In this present case, when seeking to maximize signal of short T1 and T2 tissues, the optimization results in a T2prep-IR scheme, which is a known solution that plays on T2 differences to enhance T1 contrast. The advantage here is that optimal pulse parameters (timing and flip angles) are computed automatically. Moreover, the proposed framework is generic and allows to optimize a preparation of an arbitrary number of pulses that could be used for more difficult contrast objectives such as involving three different tissues. Both in vitro and in vivo experiments suggest that the benefit of the CO-prep with respect to IR increases as the TR decreases.
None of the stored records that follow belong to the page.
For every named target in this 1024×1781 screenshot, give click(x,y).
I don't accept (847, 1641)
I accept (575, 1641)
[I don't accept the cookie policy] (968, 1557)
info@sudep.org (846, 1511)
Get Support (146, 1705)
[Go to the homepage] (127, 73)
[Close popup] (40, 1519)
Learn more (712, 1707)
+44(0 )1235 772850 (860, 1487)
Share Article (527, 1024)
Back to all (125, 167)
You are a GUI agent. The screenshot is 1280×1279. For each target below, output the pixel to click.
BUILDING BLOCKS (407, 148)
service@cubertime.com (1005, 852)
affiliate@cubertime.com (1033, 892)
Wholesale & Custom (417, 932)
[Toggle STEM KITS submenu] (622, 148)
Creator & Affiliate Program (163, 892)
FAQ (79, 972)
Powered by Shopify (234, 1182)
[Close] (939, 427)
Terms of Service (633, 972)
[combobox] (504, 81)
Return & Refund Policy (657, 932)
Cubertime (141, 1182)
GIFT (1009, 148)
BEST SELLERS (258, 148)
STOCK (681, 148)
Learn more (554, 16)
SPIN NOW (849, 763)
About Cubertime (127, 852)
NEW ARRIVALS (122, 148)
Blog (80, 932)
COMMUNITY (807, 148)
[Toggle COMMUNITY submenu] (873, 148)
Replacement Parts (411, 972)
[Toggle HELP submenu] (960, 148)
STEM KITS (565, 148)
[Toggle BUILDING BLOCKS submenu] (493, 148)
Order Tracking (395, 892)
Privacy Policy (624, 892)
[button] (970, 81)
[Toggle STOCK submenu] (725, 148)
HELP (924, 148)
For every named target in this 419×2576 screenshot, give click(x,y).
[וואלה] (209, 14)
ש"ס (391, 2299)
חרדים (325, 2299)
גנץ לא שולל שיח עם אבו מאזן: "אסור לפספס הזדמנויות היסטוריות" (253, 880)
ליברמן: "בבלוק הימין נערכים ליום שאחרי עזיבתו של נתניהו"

The proposed scheme is thus able to generate a better contrast-to-noise ratio in shorter acquisition times due to faster T2 relaxation.

Conclusion

Magnetization preparations optimized by the GRAPE algorithm that use both T1 and T2 relaxations allows to enhance contrast between brain tissues and most importantly for short acquisition times. Other developments are under study to integrate more acquisition parameters (TR, FA) into the optimization.

Acknowledgements

This work was performed on the platform PILoT, and by a laboratory member of France Life Imaging network (grant ANR-11-INBS-0006) and within the framework of LABEX PRIMES ANR-11-LABX-0063/ ANR-11-IDEX-0007.